In the virus family identification system provided in the embodiment of the present application, the second clustering unit may be specifically configured to: and taking the center of the sample vector corresponding to the sequence clustering result as a sequence vector.
In an embodiment of the present application, a family tag determining module of a virus family identification system may include:
a tag determining unit, configured to determine a family name with the largest number of occurrences in a target virus family cluster as an initial family tag;
the processing unit is used for adding distinguishing information to the same initial family tag to obtain a target family tag if the same initial family tag exists; and if the same initial family tag does not exist, taking the initial family tag as a target family tag.
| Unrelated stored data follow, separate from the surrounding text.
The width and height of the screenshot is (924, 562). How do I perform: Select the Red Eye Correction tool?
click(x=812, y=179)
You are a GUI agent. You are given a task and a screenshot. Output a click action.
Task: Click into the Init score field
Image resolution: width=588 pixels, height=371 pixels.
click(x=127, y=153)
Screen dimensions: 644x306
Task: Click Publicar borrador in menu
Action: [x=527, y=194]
Based on the hardware implementation of the program module, and in order to implement the method according to the embodiment of the present invention, an embodiment of the present invention further provides an electronic device, fig. 6 is a schematic diagram of a hardware composition structure of the electronic device according to the embodiment of the present invention, and as shown in fig. 6, the electronic device includes:
a communication interface 1 capable of information interaction with other devices such as network devices and the like;
and the processor 2 is connected with the communication interface 1 to realize information interaction with other equipment, and is used for executing the virus family identification method provided by one or more technical schemes when running a computer program. And the computer program is stored on the memory 3.
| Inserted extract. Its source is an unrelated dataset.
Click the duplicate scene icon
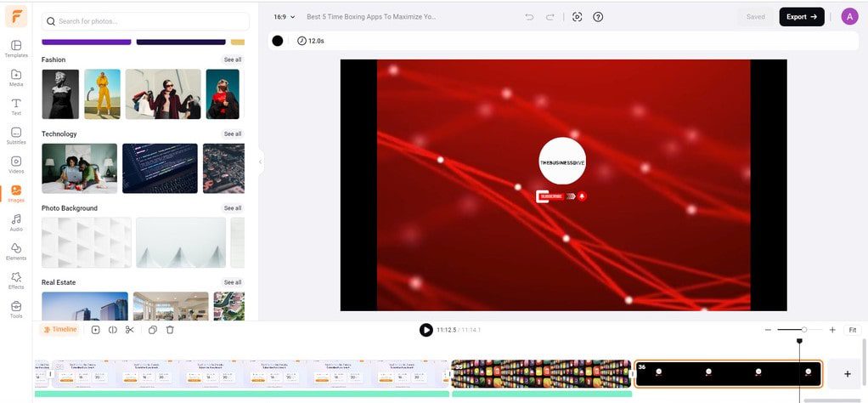The height and width of the screenshot is (403, 868). point(152,330)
In practice, of course, the various components in the electronic device are coupled together by the bus system 4. It will be appreciated that the bus system 4 is used to enable connection communication between these components. The bus system 4 comprises, in addition to a data bus, a power bus, a control bus and a status signal bus. For the sake of clarity, however, the various buses are labeled as bus system 4 in fig. 6.
The memory 3 in the embodiment of the present invention is used to store various types of data to support the operation of the electronic device. Examples of such data include: any computer program for operating on an electronic device.
It will be appreciated that the memory 3 may be either volatile memory or nonvolatile memory, and may include both volatile and nonvolatile memory. Among them, the nonvolatile Memory may be a Read Only Memory (ROM), a Programmable Read Only Memory (PROM), an Erasable Programmable Read-Only Memory (EPROM), an Electrically Erasable Programmable Read-Only Memory (EEPROM), a magnetic random access Memory (FRAM), a Flash Memory (Flash Memory), a magnetic surface Memory, an optical disk, or a Compact Disc Read-Only Memory (CD-ROM); the magnetic surface storage may be disk storage or tape storage. Volatile Memory can be Random Access Memory (RAM), which acts as external cache Memory. By way of illustration and not limitation, many forms of RAM are available, such as Static Random Access Memory (SRAM), Synchronous Static Random Access Memory (SSRAM), Dynamic Random Access Memory (DRAM), Synchronous Dynamic Random Access Memory (SDRAM), Double Data Rate Synchronous Dynamic Random Access Memory (DDRSDRAM, Double Data Synchronous Random Access Memory), Enhanced Synchronous Dynamic Random Access Memory (ESDRAM, Enhanced Synchronous Dynamic Random Access Memory), Synchronous link Dynamic Random Access Memory (SLDRAM, Synchronous Dynamic Random Access Memory), Direct Memory (DRmb Random Access Memory). The memory 2 described in the embodiments of the present invention is intended to comprise, without being limited to, these and any other suitable types of memory.
The method disclosed by the above embodiment of the present invention can be applied to the processor 2, or implemented by the processor 2. The processor 2 may be an integrated circuit chip having signal processing capabilities. In implementation, the steps of the above method may be performed by integrated logic circuits of hardware or instructions in the form of software in the processor 2. The processor 2 described above may be a general purpose processor, a DSP, or other programmable logic device, discrete gate or transistor logic device, discrete hardware components, or the like. The processor 2 may implement or perform the methods, steps, and logic blocks disclosed in embodiments of the present invention. A general purpose processor may be a microprocessor or any conventional processor or the like. The steps of the method disclosed by the embodiment of the invention can be directly implemented by a hardware decoding processor, or can be implemented by combining hardware and software modules in the decoding processor. The software modules may be located in a storage medium located in the memory 3, and the processor 2 reads the program in the memory 3 and in combination with its hardware performs the steps of the aforementioned method.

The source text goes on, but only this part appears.